Stored records:

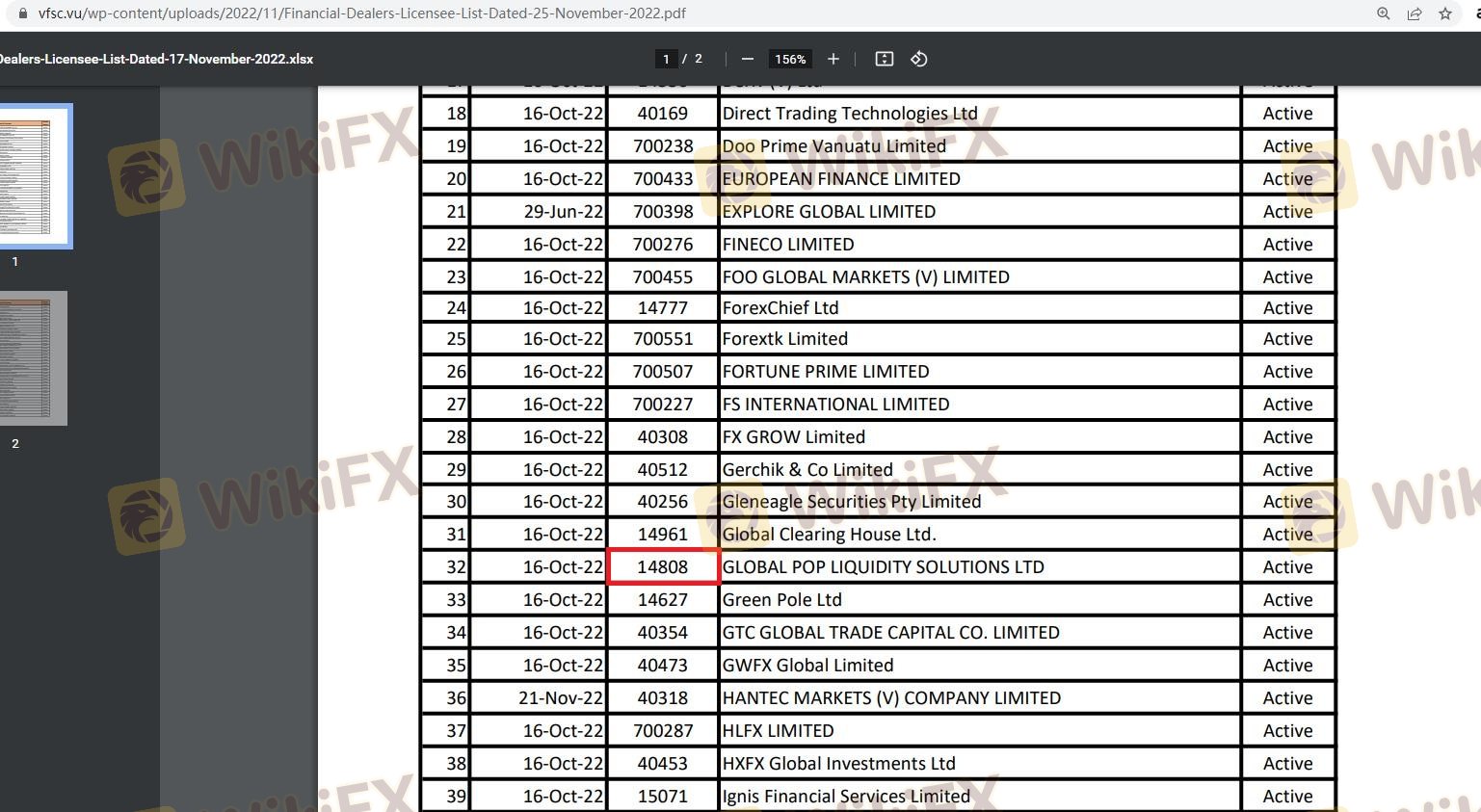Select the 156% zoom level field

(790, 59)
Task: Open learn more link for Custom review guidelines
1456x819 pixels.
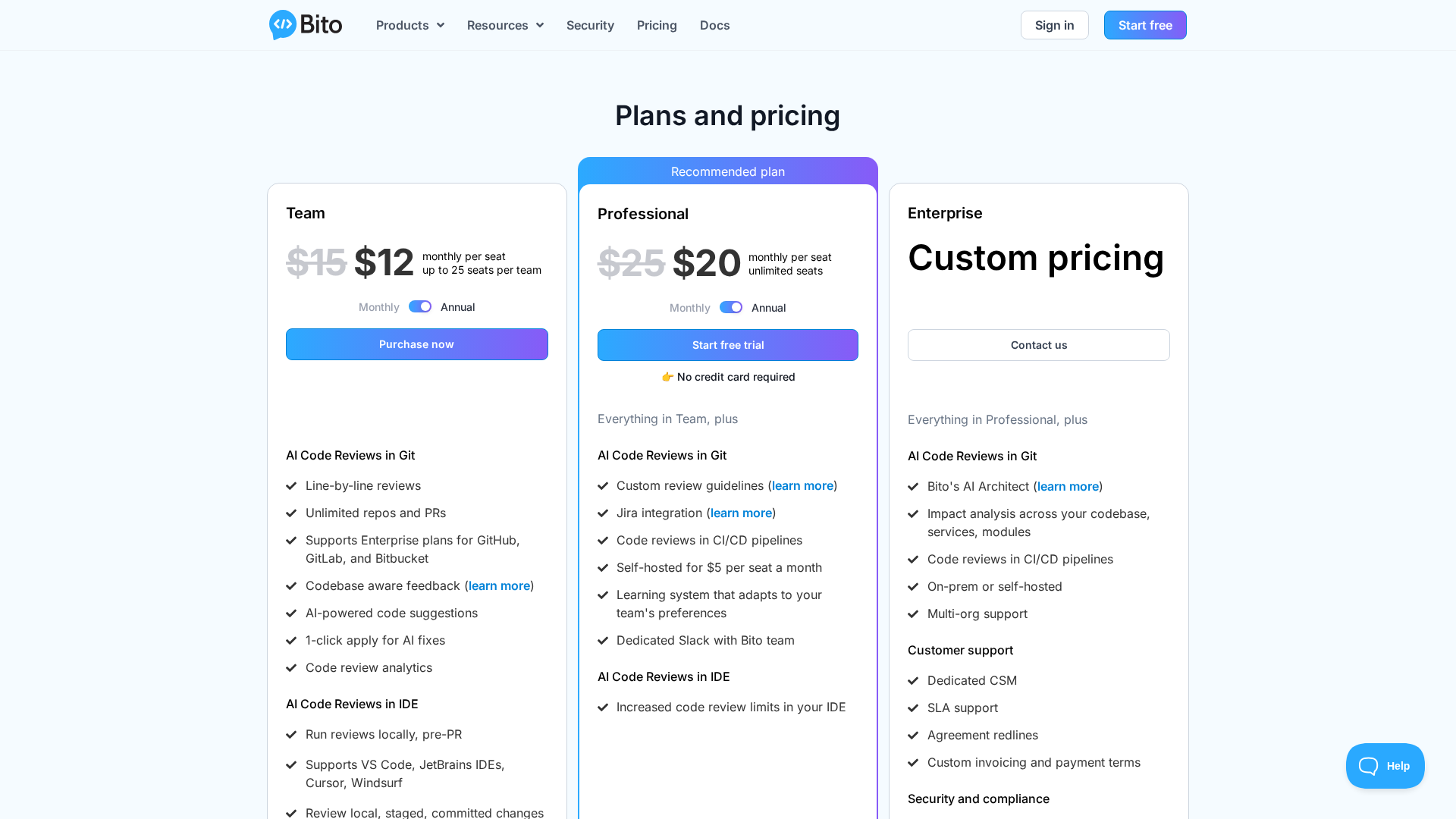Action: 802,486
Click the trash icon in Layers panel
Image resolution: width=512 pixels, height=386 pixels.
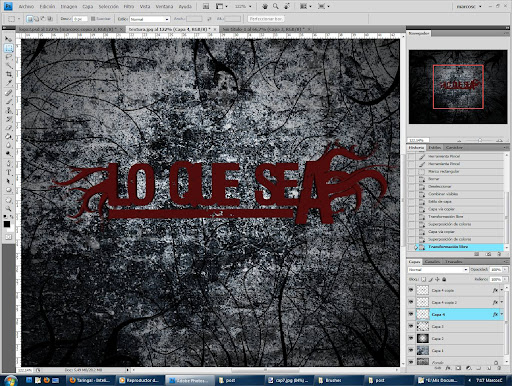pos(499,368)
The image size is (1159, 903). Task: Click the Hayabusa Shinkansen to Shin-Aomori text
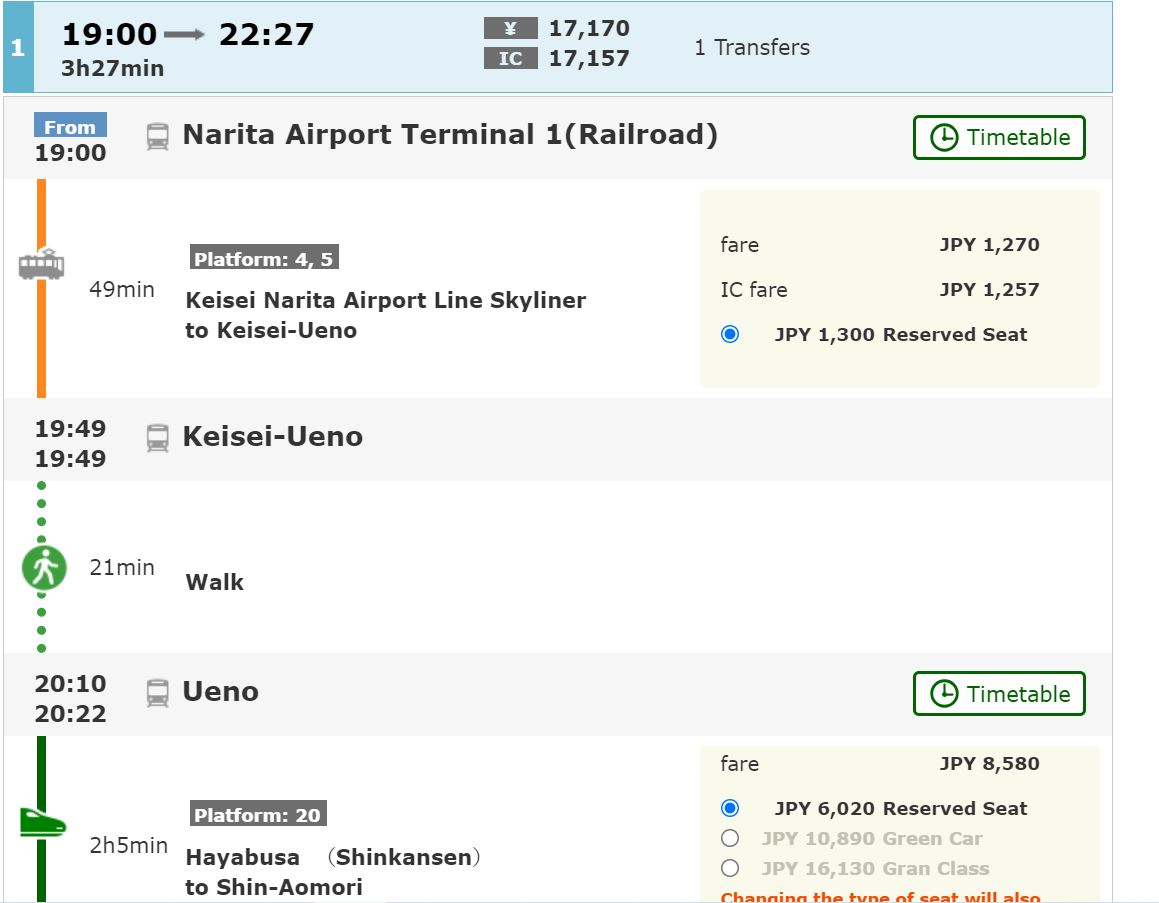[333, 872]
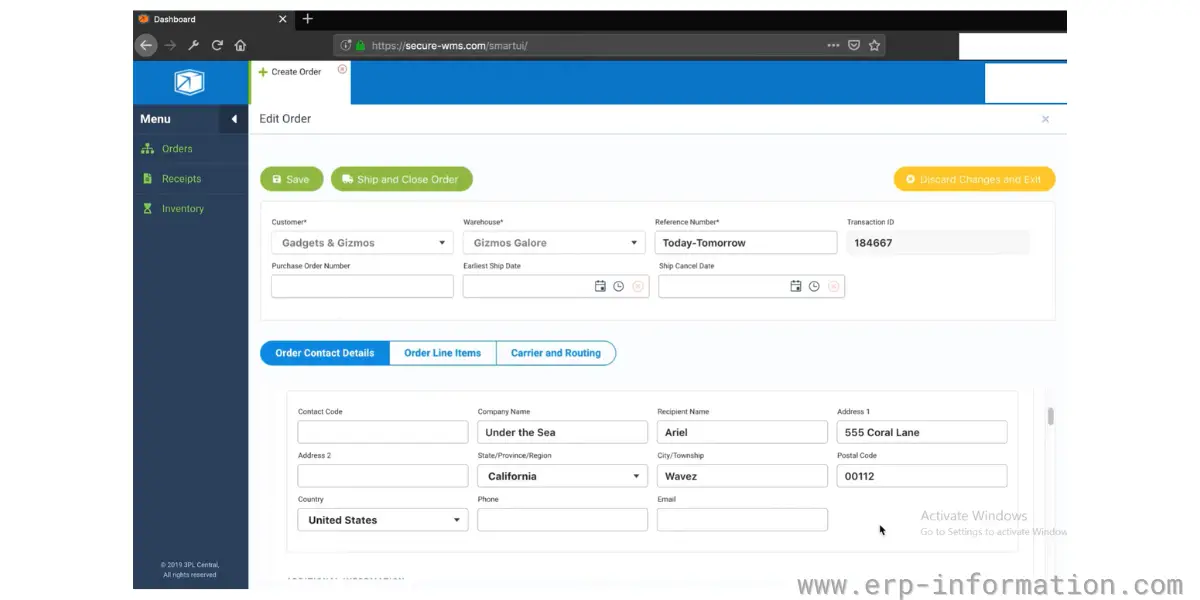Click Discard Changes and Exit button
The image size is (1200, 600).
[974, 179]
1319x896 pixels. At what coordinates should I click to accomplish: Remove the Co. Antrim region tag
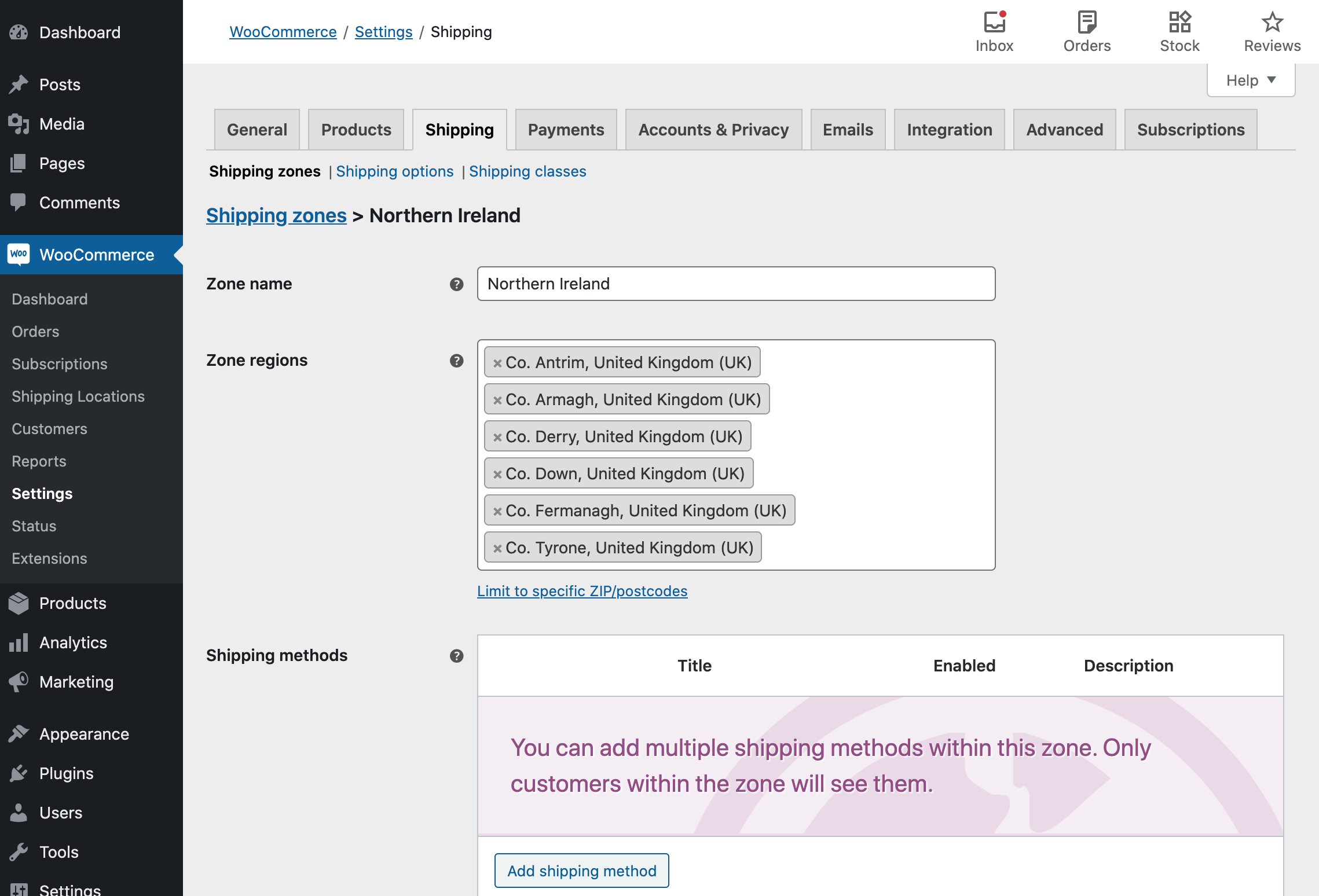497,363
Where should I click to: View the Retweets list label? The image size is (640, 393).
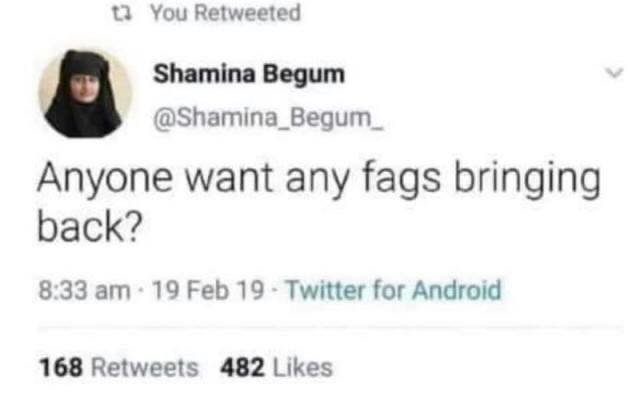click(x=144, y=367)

= WHAT NEEDS TO BE DONE =
Lines from the one containing "The image size is (1159, 903)." through the final line of the entries above are to be retyped exactly, with every picture left out.

= SOLUTION TO THIS TASK =
The image size is (1159, 903). Task: Click the Hayabusa Shinkansen to Shin-Aomori text
[333, 872]
Click Discard Changes and Exit button
The image size is (1200, 600).
[974, 179]
1319x896 pixels. At what coordinates should I click to accomplish: Remove the Co. Antrim region tag
497,363
Where should I click to: View the Retweets list label? The image size is (640, 393).
click(x=144, y=367)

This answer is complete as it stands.